Nous avions parmi nous le maître d’hôtel ou valet de chambre du Duc de Rovigo : cet homme, qui était Anglais, nous racontait tout ce qu’il entendait dire, soit par les domestiques du bord, soit par les matelots, surtout de ceux qui avaient été à terre. On parlait de toutes sortes de choses, on parlait de Sainte-Hélène ; mais tout ce qu’on rapportait était très vague.

Le lendemain, 27, rien ne change à notre égard. L’affluence des embarcations augmente de plus en plus.
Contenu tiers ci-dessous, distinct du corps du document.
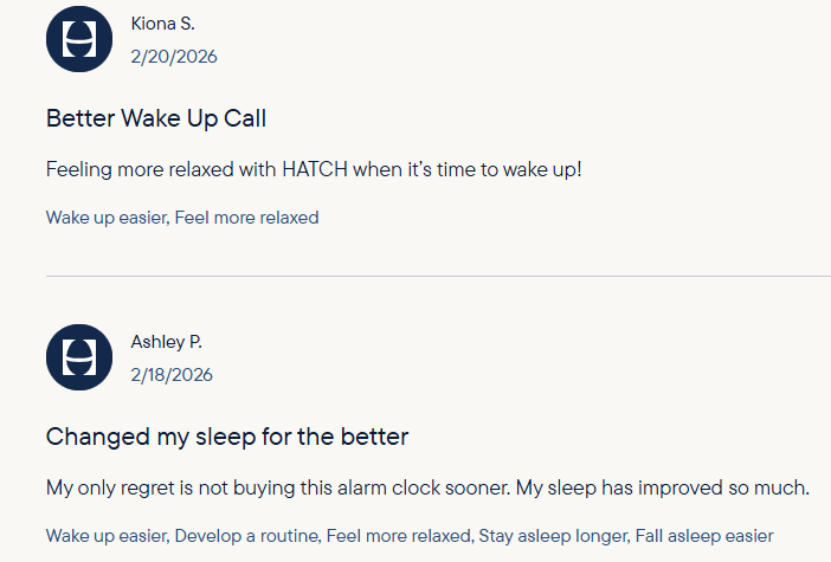Select the reviewer name Kiona S.

click(162, 24)
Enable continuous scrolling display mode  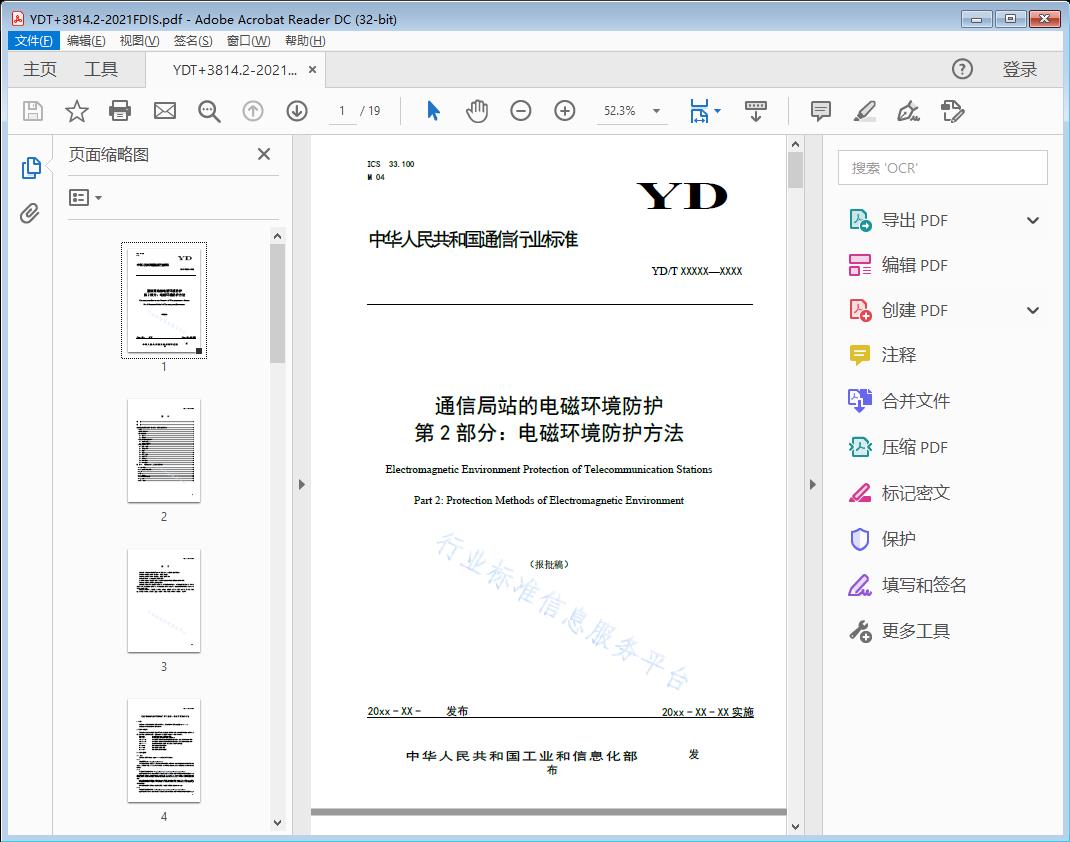tap(755, 111)
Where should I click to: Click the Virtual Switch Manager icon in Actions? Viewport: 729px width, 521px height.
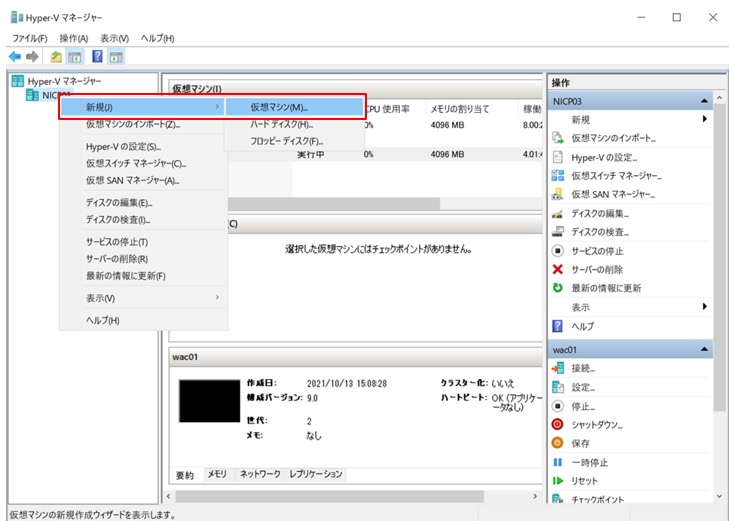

On eût dit que la rade de Plymouth était le rendez-vous de tous les curieux de l’Angleterre. Aucun canot de particulier ne peut nous approcher ; des chaloupes, des canots montés de matelots rôdent constamment autour du Bellérophon, et donnent la chasse à tout ce qui s’aventure à dépasser la ligne circulaire qui avait été tracée.

Chaque jour, vers les cinq heures après-midi, l’Empereur se promenait sur le pont. Alors tous les canots et une infinité de petits bâtiments se réunissaient, se groupaient, s’amoncelaient, pour chercher à le voir. La rade était semblable à une vaste place, où le public curieux se foule, se presse, pour voir quelque chose qu’il n’a jamais vu.